氷河期に入った米国の個人消費、酷寒のクリスマス商戦に
「今年はクリスマスプレゼントを減らさないといけない」
2人の子どもを前に母親のデビーが切り出した。サン・マイクロシステムズから解雇されたばかりの父親のリチャードが「毎年1人100ドルの予算だったけど、今年は50ドルを上限にウィッシュリスト(プレゼントの要望リスト)を出してほしい」と、小声で子どもたちに伝えた。
クリスマス商戦が本格化する感謝祭(11月27日)前。米国の家庭では今年、こうした光景がよく見られるという。その感謝祭のご馳走ですら「七面鳥ではなく、安いチキンに替える家庭も少なくない」(スーパー店員)。米国の消費は完全に冷め切った状態にある。
米国の小売業界において、クリスマス商戦は年間売り上げの4分の1強を占める、まさに天王山。でも今年は「金融機関の貸し渋りが厳しくなる中で、家計や企業を圧迫して失業率が増加。個人消費に回復の兆しはまったく見当たらない」(小売業界アナリストのフランク・バディロ氏)状況。年末商戦の売上高予想は前年比1・5%増と、1991年以来の低い伸びとあって、今年は最悪のクリスマス商戦となりそうだ。
米国の失業率は6・5%(10月)と、現在16年ぶりの高水準にある。FRBの経済見通しによると、来年の失業率は7・1~7・6%に悪化する見通しだ。このような雇用環境の悪化予想が、消費者の財布のヒモをますます緩ませない。
シリコンバレーでも金融界の混乱を背景に、人員削減が続く。
サン・マイクロシステムズ(5000~6000人)、アプライド・マテリアルズ(1800人)、ヤフー(1500人)、Eベイ(1000人)、エレクトロニック・アーツ(500~600人)、AMD(500人)など、レイオフの嵐だ。新卒学生も仕事が見つからず、博士号を持つ経験者も仕事にあぶれている。
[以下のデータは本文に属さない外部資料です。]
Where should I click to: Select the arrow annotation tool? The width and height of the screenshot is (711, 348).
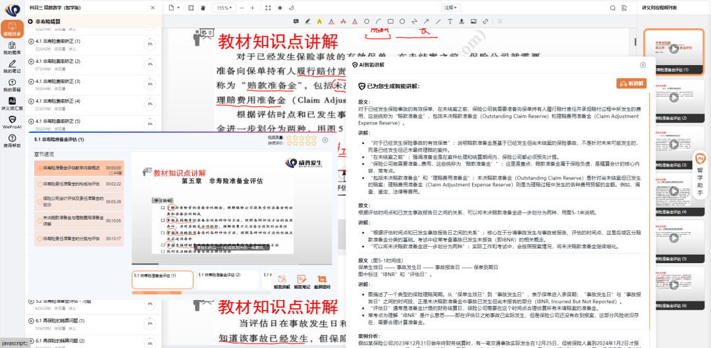coord(427,21)
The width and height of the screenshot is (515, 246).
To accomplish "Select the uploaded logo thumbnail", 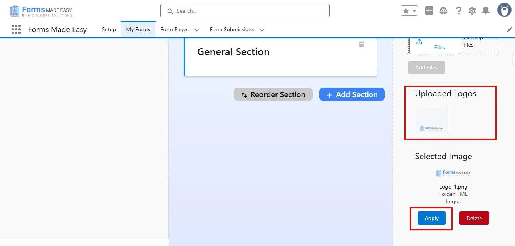I will pyautogui.click(x=431, y=121).
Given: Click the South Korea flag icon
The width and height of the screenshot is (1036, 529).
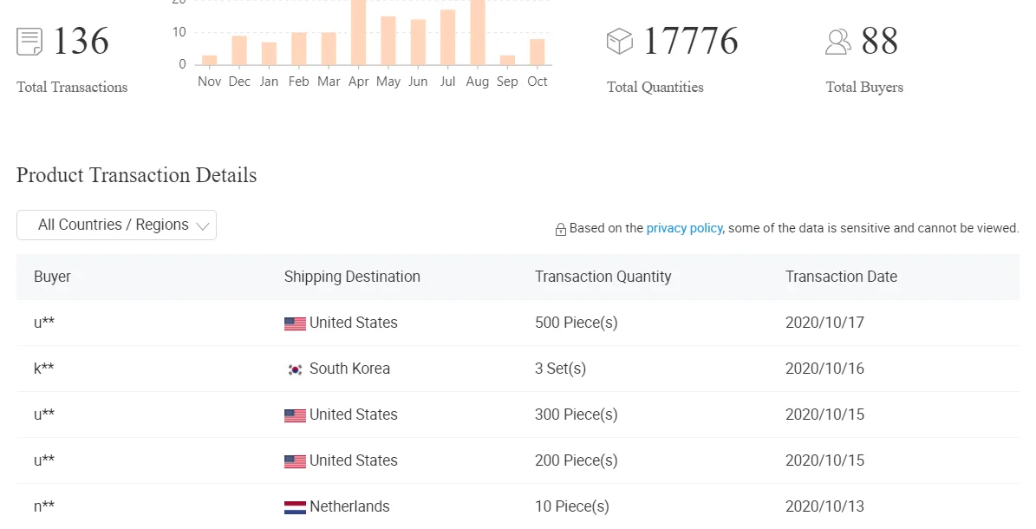Looking at the screenshot, I should tap(295, 369).
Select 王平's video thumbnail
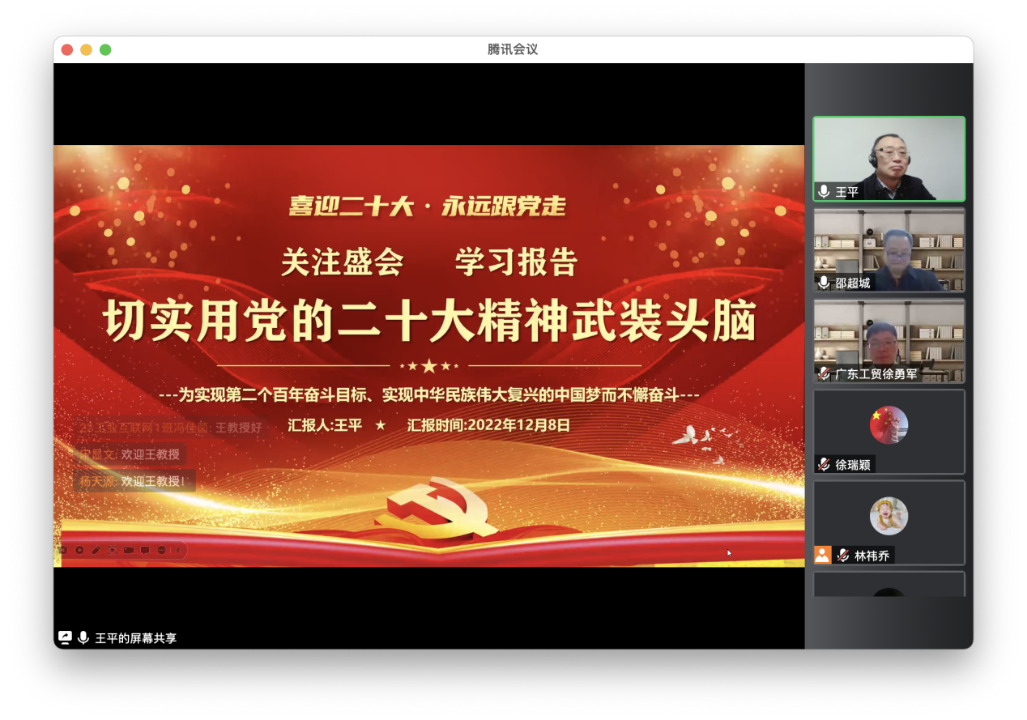 pos(889,158)
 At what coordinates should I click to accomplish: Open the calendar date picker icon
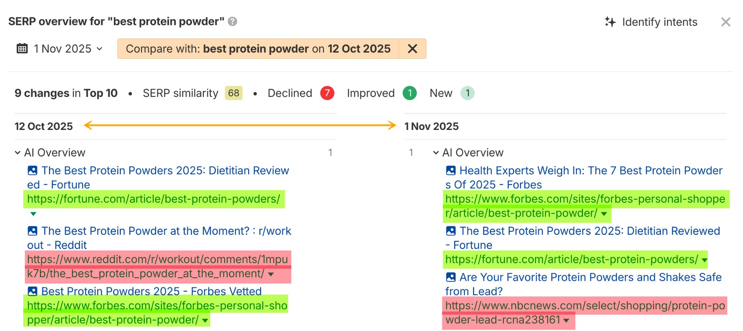[x=22, y=48]
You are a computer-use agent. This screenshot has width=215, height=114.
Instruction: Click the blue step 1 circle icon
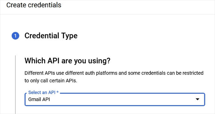tap(15, 36)
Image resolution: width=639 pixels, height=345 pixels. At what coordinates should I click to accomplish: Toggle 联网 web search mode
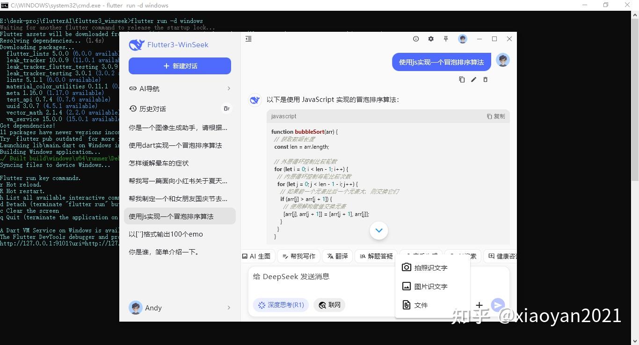(x=329, y=305)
クレジットカードの保有者の中には債務不履行者が増えており、クレジットカード会社のキャピタル・ワンは2007年第4四半期に、19億ドルの貸し倒れとなった。10月時点で30日以内に支払えないクレジットカード借入額が前年比26%も上昇し、173億ドルに増加した。大手の借り手で3カ月支払い遅延の債務不履行の金額も、同50%以上に膨らんでいる。
就業人口の1割占める小売業に相次ぐ人員削減
米大手デパートチェーン、メーシーズは、第3四半期の売り上げが前年同期比7%減の54億9000万ドル。「これからどうなるのか、不安が募るばかり」と、カレン・ホガット最高財務責任者(CFO)は小売業受難の時代を嘆く。高級デパートのノードストロームも第3四半期の売り上げが前年比8・4%(18億ドル)減。しかも、純利益は51%も落ち込んだ。
ミドルクラスの消費者に人気のある大手百貨店JCペニーも同様で、売り上げは9%落ち込み43億1800万ドルで、純利益は53%と激減。JCペニーのマイク・ウルマンCEOは「おカネに余裕のある人も、来年以降の先行き不透明感から思いどおりに出費しない」という。